On Friday, 2 November 2018 15:23:07 CET Richard W.M. Jones wrote:
We only use xmlParseURI to parse our own "homebrew" URIs,
for example
the ones used by guestfish --add or virt-v2v. Unfortunately
xmlParseURI cannot handle URIs with spaces or other non-RFC-compliant
characters so simple commands like these fail:
$ guestfish -a 'ssh://example.com/virtual machine.img'
guestfish: --add: could not parse URI 'ssh://example.com/virtual machine.img'
$ guestfish -a 'ssh://example.com/バーチャルマシン.img'
guestfish: --add: could not parse URI 'ssh://example.com/バーチャルマシン.img'
This is a usability problem. However since these are not expected to
be generic RFC-compliant URIs we can perform the required
percent-escaping ourselves instead of demanding that the user does
this.
Note that the wrapper function should not be used on real URLs or
libvirt URLs.
---
I do not think this is a good idea at all.
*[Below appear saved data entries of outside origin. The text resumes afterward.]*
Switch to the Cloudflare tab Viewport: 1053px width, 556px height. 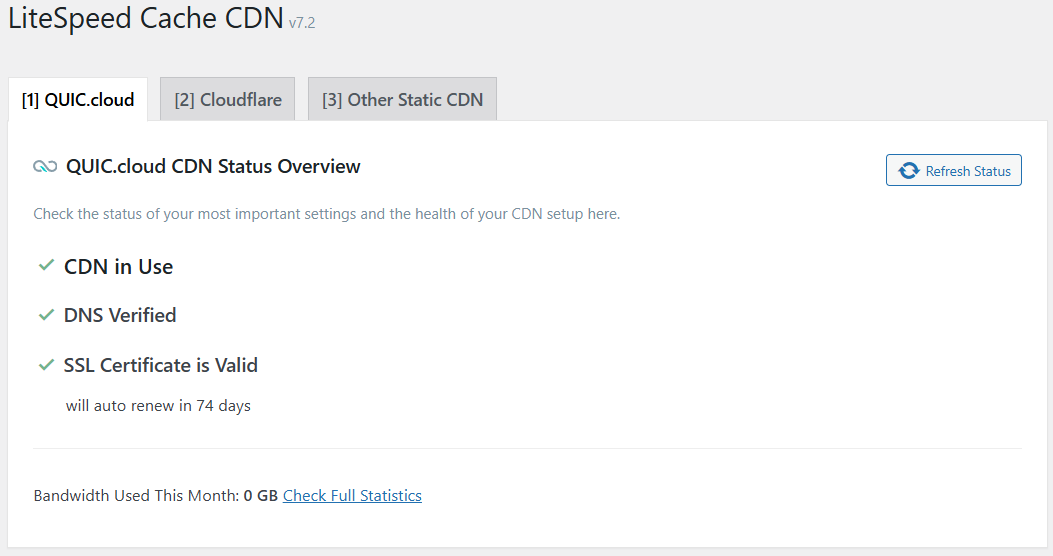228,99
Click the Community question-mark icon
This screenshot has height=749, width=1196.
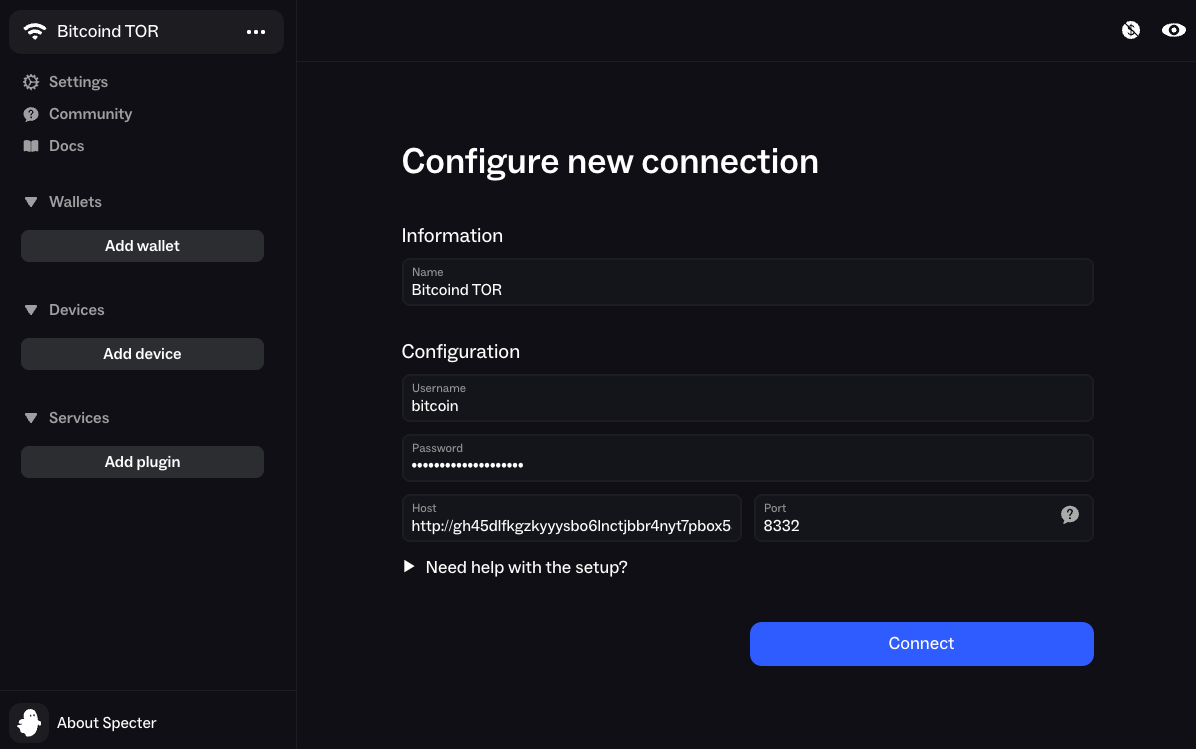pyautogui.click(x=30, y=114)
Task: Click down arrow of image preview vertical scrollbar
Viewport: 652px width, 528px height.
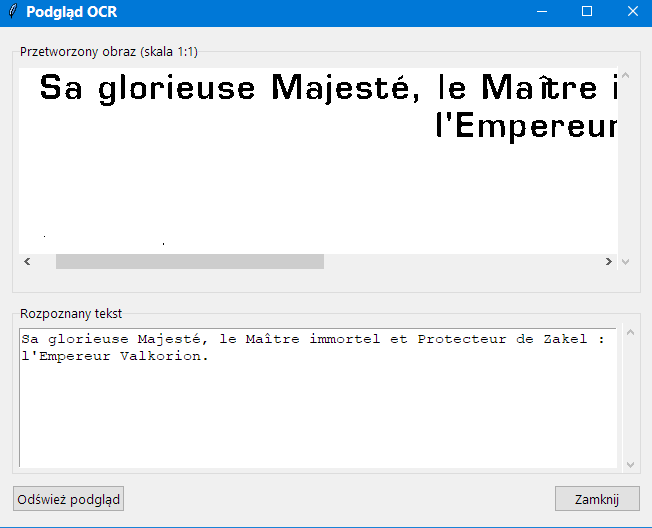Action: [x=625, y=262]
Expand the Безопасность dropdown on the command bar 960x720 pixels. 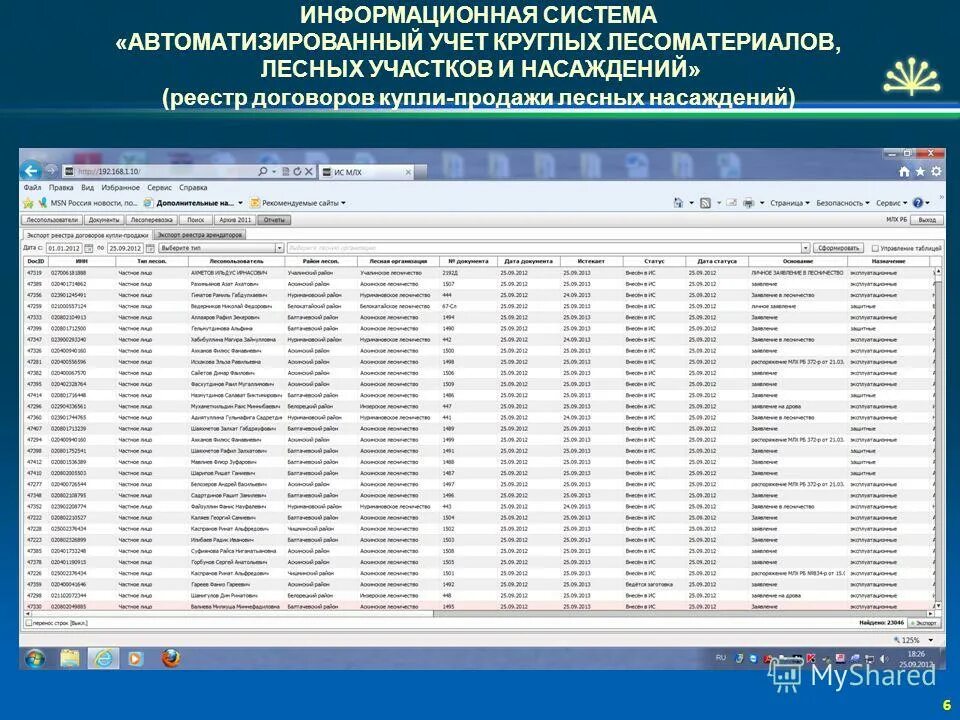(x=840, y=203)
First of all, converting the URI to UTF-8 is a bad idea, since that that
is not the encoding of the URI. Second, it does a search&replace on
the whole string, just skipping some characters however not considering
the various parts of an URI. Also, this will break well-formed URIs
that use e.g. Punycode.
In the end, users must provide compliant URIs anyway, so letting them
always do the proper job seems the better option to me. Yes, I know it
is not the best option for users manually invoking the tools, but
certainly less problematic than dealing with all the possible issues
of partially-encoded-URIs. This is also explained by the ycombinator
link mentioned in a comment, and how this is a mess in e.g. modern web
browsers.
Let's not get into this mess, and just stay with the simple, and
effective solution: always require compliant URIs.
--
Pino Toscano